─── Records for this task

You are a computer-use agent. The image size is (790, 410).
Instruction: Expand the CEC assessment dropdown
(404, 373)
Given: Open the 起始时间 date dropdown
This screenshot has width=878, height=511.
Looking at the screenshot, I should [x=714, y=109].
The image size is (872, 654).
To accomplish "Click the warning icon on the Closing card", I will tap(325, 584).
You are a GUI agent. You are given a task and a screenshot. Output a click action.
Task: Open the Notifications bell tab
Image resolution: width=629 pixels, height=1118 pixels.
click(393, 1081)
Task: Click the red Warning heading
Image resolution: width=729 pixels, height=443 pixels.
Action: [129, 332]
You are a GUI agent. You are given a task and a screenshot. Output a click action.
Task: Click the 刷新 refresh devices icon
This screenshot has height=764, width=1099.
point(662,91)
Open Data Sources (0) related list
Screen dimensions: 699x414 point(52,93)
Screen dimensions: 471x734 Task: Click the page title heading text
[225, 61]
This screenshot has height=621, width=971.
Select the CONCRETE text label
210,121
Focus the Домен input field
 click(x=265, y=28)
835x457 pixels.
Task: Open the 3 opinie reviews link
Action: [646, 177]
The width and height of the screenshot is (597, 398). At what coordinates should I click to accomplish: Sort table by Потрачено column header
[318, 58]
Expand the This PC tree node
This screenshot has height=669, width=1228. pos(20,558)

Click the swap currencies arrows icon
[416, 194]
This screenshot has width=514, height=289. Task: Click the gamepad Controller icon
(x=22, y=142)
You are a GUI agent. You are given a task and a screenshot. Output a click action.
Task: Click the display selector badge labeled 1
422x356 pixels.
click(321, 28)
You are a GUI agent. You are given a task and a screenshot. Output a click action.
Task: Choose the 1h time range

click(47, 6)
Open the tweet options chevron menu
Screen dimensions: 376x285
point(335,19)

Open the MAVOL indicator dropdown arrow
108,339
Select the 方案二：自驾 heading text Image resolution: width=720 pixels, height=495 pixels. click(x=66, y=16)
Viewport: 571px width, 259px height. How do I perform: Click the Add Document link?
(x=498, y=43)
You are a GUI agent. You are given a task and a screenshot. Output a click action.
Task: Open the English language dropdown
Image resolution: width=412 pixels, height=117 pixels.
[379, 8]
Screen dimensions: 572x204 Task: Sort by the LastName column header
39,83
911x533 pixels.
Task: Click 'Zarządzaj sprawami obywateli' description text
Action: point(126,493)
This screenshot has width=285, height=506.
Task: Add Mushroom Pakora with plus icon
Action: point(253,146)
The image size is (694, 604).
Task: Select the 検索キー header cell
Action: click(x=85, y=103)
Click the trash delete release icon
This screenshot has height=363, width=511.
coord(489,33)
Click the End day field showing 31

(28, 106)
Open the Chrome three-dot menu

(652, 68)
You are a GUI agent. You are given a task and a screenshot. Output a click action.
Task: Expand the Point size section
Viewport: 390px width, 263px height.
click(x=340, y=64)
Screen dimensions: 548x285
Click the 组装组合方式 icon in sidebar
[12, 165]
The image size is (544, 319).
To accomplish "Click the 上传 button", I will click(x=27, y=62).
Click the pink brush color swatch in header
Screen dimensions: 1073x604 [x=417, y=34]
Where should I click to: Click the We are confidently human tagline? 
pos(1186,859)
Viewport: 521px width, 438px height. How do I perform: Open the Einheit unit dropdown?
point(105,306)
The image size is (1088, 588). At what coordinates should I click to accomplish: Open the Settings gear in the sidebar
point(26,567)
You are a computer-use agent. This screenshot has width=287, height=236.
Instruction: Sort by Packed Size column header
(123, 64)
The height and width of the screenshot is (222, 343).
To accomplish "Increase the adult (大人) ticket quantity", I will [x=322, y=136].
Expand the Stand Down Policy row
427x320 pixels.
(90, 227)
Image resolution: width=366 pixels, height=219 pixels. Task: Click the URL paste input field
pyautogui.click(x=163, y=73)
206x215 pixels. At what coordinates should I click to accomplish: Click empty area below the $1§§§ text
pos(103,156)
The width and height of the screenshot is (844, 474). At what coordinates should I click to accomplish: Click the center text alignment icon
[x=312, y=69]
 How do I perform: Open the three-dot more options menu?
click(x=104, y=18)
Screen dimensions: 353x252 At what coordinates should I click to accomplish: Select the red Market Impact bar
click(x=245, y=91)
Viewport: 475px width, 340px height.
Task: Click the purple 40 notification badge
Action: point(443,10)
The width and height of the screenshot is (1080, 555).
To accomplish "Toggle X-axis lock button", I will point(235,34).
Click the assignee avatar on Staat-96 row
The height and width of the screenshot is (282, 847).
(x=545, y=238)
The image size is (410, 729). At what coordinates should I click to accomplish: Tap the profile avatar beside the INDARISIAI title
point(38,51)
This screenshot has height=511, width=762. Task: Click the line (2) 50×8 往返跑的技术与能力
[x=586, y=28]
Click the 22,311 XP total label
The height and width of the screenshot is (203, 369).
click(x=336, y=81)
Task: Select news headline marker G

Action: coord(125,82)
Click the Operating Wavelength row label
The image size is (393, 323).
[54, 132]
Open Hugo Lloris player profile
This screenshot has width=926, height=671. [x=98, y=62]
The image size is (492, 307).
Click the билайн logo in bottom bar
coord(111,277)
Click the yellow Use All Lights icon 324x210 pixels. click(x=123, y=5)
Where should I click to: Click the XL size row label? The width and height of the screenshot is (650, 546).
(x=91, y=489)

──────

■ **Problem to work on**: Every one of the records is to be copied word for word.

■ **Result of the task**:
You are a computer-use agent. The image size is (790, 410).
Instruction: Expand the CEC assessment dropdown
(404, 373)
Given: Open the 起始时间 date dropdown
This screenshot has width=878, height=511.
Looking at the screenshot, I should [x=714, y=109].
The image size is (872, 654).
To accomplish "Click the warning icon on the Closing card", I will tap(325, 584).
You are a GUI agent. You are given a task and a screenshot. Output a click action.
Task: Open the Notifications bell tab
Image resolution: width=629 pixels, height=1118 pixels.
click(393, 1081)
Task: Click the red Warning heading
Image resolution: width=729 pixels, height=443 pixels.
Action: [129, 332]
You are a GUI agent. You are given a task and a screenshot. Output a click action.
Task: Click the 刷新 refresh devices icon
This screenshot has height=764, width=1099.
point(662,91)
Open Data Sources (0) related list
Screen dimensions: 699x414 point(52,93)
Screen dimensions: 471x734 Task: Click the page title heading text
[225, 61]
This screenshot has height=621, width=971.
Select the CONCRETE text label
210,121
Focus the Домен input field
 click(x=265, y=28)
835x457 pixels.
Task: Open the 3 opinie reviews link
Action: [646, 177]
The width and height of the screenshot is (597, 398). At what coordinates should I click to accomplish: Sort table by Потрачено column header
[318, 58]
Expand the This PC tree node
This screenshot has height=669, width=1228. pos(20,558)

Click the swap currencies arrows icon
[416, 194]
This screenshot has width=514, height=289. Task: Click the gamepad Controller icon
(x=22, y=142)
You are a GUI agent. You are given a task and a screenshot. Output a click action.
Task: Click the display selector badge labeled 1
422x356 pixels.
click(321, 28)
You are a GUI agent. You are given a task and a screenshot. Output a click action.
Task: Choose the 1h time range

click(47, 6)
Open the tweet options chevron menu
Screen dimensions: 376x285
point(335,19)

Open the MAVOL indicator dropdown arrow
108,339
Select the 方案二：自驾 heading text Image resolution: width=720 pixels, height=495 pixels. click(x=66, y=16)
Viewport: 571px width, 259px height. How do I perform: Click the Add Document link?
(x=498, y=43)
You are a GUI agent. You are given a task and a screenshot. Output a click action.
Task: Open the English language dropdown
Image resolution: width=412 pixels, height=117 pixels.
[379, 8]
Screen dimensions: 572x204 Task: Sort by the LastName column header
39,83
911x533 pixels.
Task: Click 'Zarządzaj sprawami obywateli' description text
Action: point(126,493)
This screenshot has width=285, height=506.
Task: Add Mushroom Pakora with plus icon
Action: point(253,146)
The image size is (694, 604).
Task: Select the 検索キー header cell
Action: click(x=85, y=103)
Click the trash delete release icon
This screenshot has height=363, width=511.
coord(489,33)
Click the End day field showing 31

(28, 106)
Open the Chrome three-dot menu

(652, 68)
You are a GUI agent. You are given a task and a screenshot. Output a click action.
Task: Expand the Point size section
Viewport: 390px width, 263px height.
click(x=340, y=64)
Screen dimensions: 548x285
Click the 组装组合方式 icon in sidebar
[12, 165]
The image size is (544, 319).
To accomplish "Click the 上传 button", I will click(x=27, y=62).
Click the pink brush color swatch in header
Screen dimensions: 1073x604 [x=417, y=34]
Where should I click to: Click the We are confidently human tagline? 
pos(1186,859)
Viewport: 521px width, 438px height. How do I perform: Open the Einheit unit dropdown?
point(105,306)
The image size is (1088, 588). At what coordinates should I click to accomplish: Open the Settings gear in the sidebar
point(26,567)
You are a computer-use agent. This screenshot has width=287, height=236.
Instruction: Sort by Packed Size column header
(123, 64)
The height and width of the screenshot is (222, 343).
To accomplish "Increase the adult (大人) ticket quantity", I will [x=322, y=136].
Expand the Stand Down Policy row
427x320 pixels.
(90, 227)
Image resolution: width=366 pixels, height=219 pixels. Task: Click the URL paste input field
pyautogui.click(x=163, y=73)
206x215 pixels. At what coordinates should I click to accomplish: Click empty area below the $1§§§ text
pos(103,156)
The width and height of the screenshot is (844, 474). At what coordinates should I click to accomplish: Click the center text alignment icon
[x=312, y=69]
 How do I perform: Open the three-dot more options menu?
click(x=104, y=18)
Screen dimensions: 353x252 At what coordinates should I click to accomplish: Select the red Market Impact bar
click(x=245, y=91)
Viewport: 475px width, 340px height.
Task: Click the purple 40 notification badge
Action: point(443,10)
The width and height of the screenshot is (1080, 555).
To accomplish "Toggle X-axis lock button", I will point(235,34).
Click the assignee avatar on Staat-96 row
The height and width of the screenshot is (282, 847).
(x=545, y=238)
The image size is (410, 729). At what coordinates should I click to accomplish: Tap the profile avatar beside the INDARISIAI title
point(38,51)
This screenshot has height=511, width=762. Task: Click the line (2) 50×8 往返跑的技术与能力
[x=586, y=28]
Click the 22,311 XP total label
The height and width of the screenshot is (203, 369).
click(x=336, y=81)
Task: Select news headline marker G

Action: coord(125,82)
Click the Operating Wavelength row label
The image size is (393, 323).
[54, 132]
Open Hugo Lloris player profile
This screenshot has width=926, height=671. [x=98, y=62]
The image size is (492, 307).
Click the билайн logo in bottom bar
coord(111,277)
Click the yellow Use All Lights icon 324x210 pixels. click(x=123, y=5)
Where should I click to: Click the XL size row label? The width and height of the screenshot is (650, 546).
(x=91, y=489)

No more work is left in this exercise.